◆ **Exercise input**:
++++++

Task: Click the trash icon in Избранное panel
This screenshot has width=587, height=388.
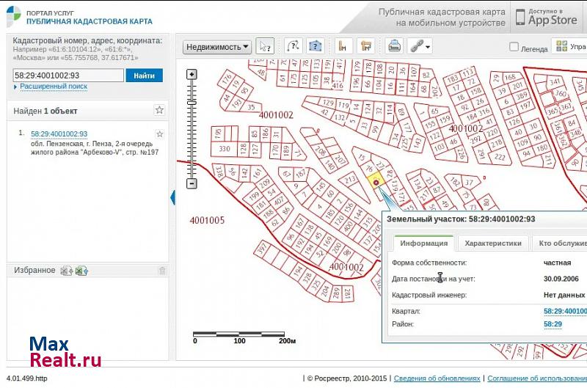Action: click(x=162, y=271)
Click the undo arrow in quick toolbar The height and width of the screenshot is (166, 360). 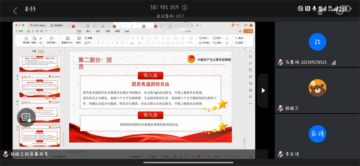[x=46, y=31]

++++++

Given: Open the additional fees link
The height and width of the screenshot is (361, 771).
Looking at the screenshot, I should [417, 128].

++++++

◆ **Exercise**: Format the material from the line containing "Given: Open the additional fees link" through the line containing "Looking at the" as a two-column CSV with the headers input and output. Give one row per entry, with the text and its answer each in a single quoted field and line breaks replaced by spaces.

◆ **Exercise solution**:
input,output
"Given: Open the additional fees link The height and width of the screenshot is (361, 771).","Looking at the screenshot, I should [417, 128]."